**TEXT SEGMENT**
★ ★ ★ ★

Tails of the City

As previously seen in WAG Magazine

For dog owners living in New York, it’s hard to choose a favorite from the long list of personal services. Is it the gourmet meals and custom beverages? Maybe the abundance of personal grooming salons, fitness studios, daycare services, private tutoring and excellent public schools? Perhaps you’re a fan of the poop pickup and takeaway services or live in a building that offers round-the-clock pet concierge services. As with so many other things, New York leads the way in dog-centric activities and all-around dog love.

While the New York tri-state area is famous for restaurants, shopping and entertainment, home will always be where the heart is. And many hearts – from the city to the country and all points in between – are comforted by the pets that live along side. Meet the needs of your pet and the love returned will be unconditional and complete. And how New Yorkers love to meet those needs!

★ ★ ★ ★

**RECORD EXCERPTS**
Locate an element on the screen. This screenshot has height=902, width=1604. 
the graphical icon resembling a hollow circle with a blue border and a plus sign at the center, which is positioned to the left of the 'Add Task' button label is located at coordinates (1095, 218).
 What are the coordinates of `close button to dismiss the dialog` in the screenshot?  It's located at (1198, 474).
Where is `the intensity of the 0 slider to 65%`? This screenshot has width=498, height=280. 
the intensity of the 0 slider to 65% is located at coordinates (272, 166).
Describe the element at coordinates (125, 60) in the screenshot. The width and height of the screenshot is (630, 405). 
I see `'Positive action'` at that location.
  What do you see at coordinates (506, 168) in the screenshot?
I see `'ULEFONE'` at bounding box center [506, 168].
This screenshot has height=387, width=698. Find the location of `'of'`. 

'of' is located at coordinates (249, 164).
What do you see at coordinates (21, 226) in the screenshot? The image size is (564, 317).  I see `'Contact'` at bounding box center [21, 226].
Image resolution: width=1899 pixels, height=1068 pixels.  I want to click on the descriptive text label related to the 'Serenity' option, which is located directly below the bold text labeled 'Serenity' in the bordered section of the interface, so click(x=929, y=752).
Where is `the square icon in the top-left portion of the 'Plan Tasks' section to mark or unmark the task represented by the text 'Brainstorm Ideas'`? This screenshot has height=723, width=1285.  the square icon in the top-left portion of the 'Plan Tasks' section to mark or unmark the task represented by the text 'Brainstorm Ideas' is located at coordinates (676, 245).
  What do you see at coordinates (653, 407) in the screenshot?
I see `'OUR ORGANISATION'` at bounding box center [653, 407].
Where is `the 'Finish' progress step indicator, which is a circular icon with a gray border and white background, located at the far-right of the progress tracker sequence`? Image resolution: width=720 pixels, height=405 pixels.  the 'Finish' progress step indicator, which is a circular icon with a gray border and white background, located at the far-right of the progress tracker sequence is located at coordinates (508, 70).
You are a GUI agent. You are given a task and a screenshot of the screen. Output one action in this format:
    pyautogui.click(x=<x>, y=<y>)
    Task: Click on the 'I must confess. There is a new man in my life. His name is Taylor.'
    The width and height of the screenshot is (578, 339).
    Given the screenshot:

★ ★ ★ ★

**TASKS**
**1)** Do these statements agree with the Tails of the City text? Answer yes or no for each and quote the words that decide it. (a) The piece appeared before in WAG Magazine. (b) New York is said to lead the way in dog-centric activities. (c) Poop pickup services are described as unavailable in New York.
**2)** Please turn the paragraph of the Tails of the City text that begins "For dog owners living in New York" into a short list that keeps its main facts.
**3)** Carry on the Tails of the City text, starting after its final sentence, "And how New Yorkers love to meet those needs!"
Nothing in the records is required for the work on the Tails of the City text.

**RESULTS IN ORDER**
**1)**
(a) Yes: "As previously seen in WAG Magazine"
(b) Yes: "New York leads the way in dog-centric activities and all-around dog love."
(c) No: "Perhaps you’re a fan of the poop pickup and takeaway services"

**2)**
Personal services for New York dog owners include:
- gourmet meals and custom beverages
- personal grooming salons, fitness studios and daycare services
- private tutoring and excellent public schools
- poop pickup and takeaway services
- round-the-clock pet concierge services in some buildings

New York leads the way in dog-centric activities and all-around dog love.

**3)**
Spend some time in New York and you’ll see and hear about pets: television and radio spots, targeted internet ads, billboards, newspapers and magazines…ads and articles that are both influential, effective and abundant. Slowly, the role of pets have changed from trusted worker to beloved companion and the business world took notice. Pets are right up there with kids…and sometimes they are the kids.

During the 1980s, I started noticing that pet names were changing. Champ, Buck and Lady were being replaced by more human names. Last week, I trained a Shih-Poo named Monroe, house-trained Rose, a Cavalier King Charles Spaniel, and helped Harold the Labradoodle learn to walk on a leash.

Life for an urban dog or cat is different than for their country cousins, but the reason people gather pets around them is the same. Pets offer solace and companionship whether your home and hearth is a chic penthouse or a casual cabin. Pets—who see us for who we are, overlooking flashy attire and ignoring the balance in our checkbook, often provide us with the unconditional love, that feeling of home—the warmth that we left behind with our parents.

Routine veterinary services have always been available for animals but there are medical specialists, drugs and therapies for pets that prevent and treat common and obscure conditions. Pets can attend school, work with a personal trainer, play at a park or meet friends (or mates) through social media. Pet stores have evolved from small corner shops to superstores.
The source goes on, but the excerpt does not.